How can I recognise English imperative sentences?
This is the fourth of five lessons about Sentence Functions. To complete this course, read each lesson carefully and then unlock and complete our materials to check your understanding.
– Introduce the concept of imperative sentences
– Provide academic examples of imperative functions
– Discuss strategies for recognising imperatives
Although declarative and interrogative are sentences are certainly the most common type of function in the English language (and indeed most languages), this doesn’t mean that you should neglect to learn about imperative or exclamatory sentences.
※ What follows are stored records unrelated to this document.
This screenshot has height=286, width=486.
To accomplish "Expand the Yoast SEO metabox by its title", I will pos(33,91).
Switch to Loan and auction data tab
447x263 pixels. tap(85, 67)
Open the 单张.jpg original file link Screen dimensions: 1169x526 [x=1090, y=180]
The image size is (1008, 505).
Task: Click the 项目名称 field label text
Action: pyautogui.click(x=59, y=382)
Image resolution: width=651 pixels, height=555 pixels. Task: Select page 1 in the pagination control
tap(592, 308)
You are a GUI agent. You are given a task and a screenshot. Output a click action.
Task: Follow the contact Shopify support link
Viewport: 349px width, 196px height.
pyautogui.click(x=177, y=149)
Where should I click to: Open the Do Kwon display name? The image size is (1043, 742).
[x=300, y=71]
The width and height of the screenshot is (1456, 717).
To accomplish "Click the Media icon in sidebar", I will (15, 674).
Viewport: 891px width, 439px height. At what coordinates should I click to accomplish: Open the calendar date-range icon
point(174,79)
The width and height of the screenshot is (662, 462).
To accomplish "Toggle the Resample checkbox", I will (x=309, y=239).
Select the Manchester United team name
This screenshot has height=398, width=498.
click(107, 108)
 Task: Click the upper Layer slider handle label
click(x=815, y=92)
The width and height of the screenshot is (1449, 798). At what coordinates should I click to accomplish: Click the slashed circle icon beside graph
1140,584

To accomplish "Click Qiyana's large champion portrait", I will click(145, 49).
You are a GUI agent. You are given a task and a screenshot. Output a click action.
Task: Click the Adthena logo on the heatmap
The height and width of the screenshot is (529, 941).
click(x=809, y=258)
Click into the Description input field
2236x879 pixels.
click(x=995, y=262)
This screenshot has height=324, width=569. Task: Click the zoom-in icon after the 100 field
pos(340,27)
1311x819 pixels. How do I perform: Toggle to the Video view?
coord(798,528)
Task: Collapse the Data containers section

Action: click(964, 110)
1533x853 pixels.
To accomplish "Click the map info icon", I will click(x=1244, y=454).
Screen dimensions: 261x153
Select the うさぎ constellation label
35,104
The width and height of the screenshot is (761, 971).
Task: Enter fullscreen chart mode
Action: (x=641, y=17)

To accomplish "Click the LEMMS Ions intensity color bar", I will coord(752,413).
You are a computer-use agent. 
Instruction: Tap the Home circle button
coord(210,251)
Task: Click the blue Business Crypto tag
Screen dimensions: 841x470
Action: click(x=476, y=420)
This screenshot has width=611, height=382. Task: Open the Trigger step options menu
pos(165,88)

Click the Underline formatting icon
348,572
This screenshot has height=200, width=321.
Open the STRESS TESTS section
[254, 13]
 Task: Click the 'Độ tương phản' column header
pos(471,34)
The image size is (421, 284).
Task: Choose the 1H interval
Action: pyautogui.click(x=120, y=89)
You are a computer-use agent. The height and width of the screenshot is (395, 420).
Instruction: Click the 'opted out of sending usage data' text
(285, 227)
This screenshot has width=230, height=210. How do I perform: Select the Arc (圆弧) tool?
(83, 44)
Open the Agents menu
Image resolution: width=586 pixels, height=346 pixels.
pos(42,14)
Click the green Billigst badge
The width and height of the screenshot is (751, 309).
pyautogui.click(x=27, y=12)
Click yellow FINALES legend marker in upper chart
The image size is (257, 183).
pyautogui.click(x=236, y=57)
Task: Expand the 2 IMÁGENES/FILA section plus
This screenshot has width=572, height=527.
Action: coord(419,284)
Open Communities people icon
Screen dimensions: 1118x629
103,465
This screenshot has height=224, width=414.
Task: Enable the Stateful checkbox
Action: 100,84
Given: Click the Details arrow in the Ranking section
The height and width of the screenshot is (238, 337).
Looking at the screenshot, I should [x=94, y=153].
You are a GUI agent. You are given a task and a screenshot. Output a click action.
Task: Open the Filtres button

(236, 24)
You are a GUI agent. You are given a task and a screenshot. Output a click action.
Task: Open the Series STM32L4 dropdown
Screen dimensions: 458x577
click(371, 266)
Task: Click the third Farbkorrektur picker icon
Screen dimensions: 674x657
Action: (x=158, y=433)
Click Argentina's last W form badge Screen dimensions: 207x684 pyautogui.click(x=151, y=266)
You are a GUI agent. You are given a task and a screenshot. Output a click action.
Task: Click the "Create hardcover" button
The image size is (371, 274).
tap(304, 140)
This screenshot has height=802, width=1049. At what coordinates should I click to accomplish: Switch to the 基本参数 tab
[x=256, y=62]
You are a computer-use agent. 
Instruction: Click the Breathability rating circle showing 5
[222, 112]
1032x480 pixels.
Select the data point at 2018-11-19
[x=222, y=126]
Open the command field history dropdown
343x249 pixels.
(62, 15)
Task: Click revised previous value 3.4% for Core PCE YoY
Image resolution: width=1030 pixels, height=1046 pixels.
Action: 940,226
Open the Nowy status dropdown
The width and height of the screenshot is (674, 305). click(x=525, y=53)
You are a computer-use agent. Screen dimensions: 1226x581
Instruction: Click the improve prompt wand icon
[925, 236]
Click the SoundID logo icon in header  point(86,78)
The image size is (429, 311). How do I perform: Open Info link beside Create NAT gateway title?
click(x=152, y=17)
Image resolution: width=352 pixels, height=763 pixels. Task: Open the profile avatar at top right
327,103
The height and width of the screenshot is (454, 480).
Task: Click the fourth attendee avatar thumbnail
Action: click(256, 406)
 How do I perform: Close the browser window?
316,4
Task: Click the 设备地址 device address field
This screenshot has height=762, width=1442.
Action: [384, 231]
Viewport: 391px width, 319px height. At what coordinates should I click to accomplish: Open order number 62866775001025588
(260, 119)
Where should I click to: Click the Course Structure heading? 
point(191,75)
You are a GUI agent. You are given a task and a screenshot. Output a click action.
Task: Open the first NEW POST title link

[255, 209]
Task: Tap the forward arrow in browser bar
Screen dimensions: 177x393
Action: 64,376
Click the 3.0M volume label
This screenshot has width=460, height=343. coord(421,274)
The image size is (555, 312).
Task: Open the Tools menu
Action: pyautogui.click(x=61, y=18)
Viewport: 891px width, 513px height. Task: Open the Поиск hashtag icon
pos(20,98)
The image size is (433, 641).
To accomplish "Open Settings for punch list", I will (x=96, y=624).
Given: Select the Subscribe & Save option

Knowing how to correctly form and use these communicative types may also assist you in avoiding sentence structure errors in your own speech and writing.
Unlike exclamatory sentences, imperatives do require an audience to complete their proposition. Such imperatives may be used for orders and commands, requests, instructions, or directions, and as such are usually utilised when the speaker or writer intends to inform the listener or reader of something without entering into a debate or dialogue about that issue. Although imperatives are most often about the here and now, with contextual clues they can also refer to the future – such as in the example ‘Move out before I get home.’.
– Turn to page 53.
– Turn right at the library.
– No talking during the exam!
– Discuss these three questions with your partner.
– Leave your bags and coats at the front of the room.
What’s clear from these example sentences is that imperatives such as these are rarely if ever used during the creation of academic work. There would be very few instances of when a student would need to use imperative constructions in an academic essay or presentation, for example. These may be heard during controlled environments however, such as when providing specific instructions during exams or seminars.
The easiest way of recognising an imperative is to understand that these sentences are almost always without their subjects. In phrases such as ‘Turn to page 53’, the subject ‘you’ is implied but never said. Because of this missing subject, the first element of the sentence will therefore be the main verb, such as ‘leave’, ‘talk’, ‘turn’ or ‘discuss’. One final way of identifying imperatives is that these sentences also use particular punctuation, ending in either a full stop (.) like a declarative, or an exclamation mark (!) like an exclamatory sentence depending on delivery. Such exclamatory sentences are in fact the subject of our fifth and final lesson on sentence functions.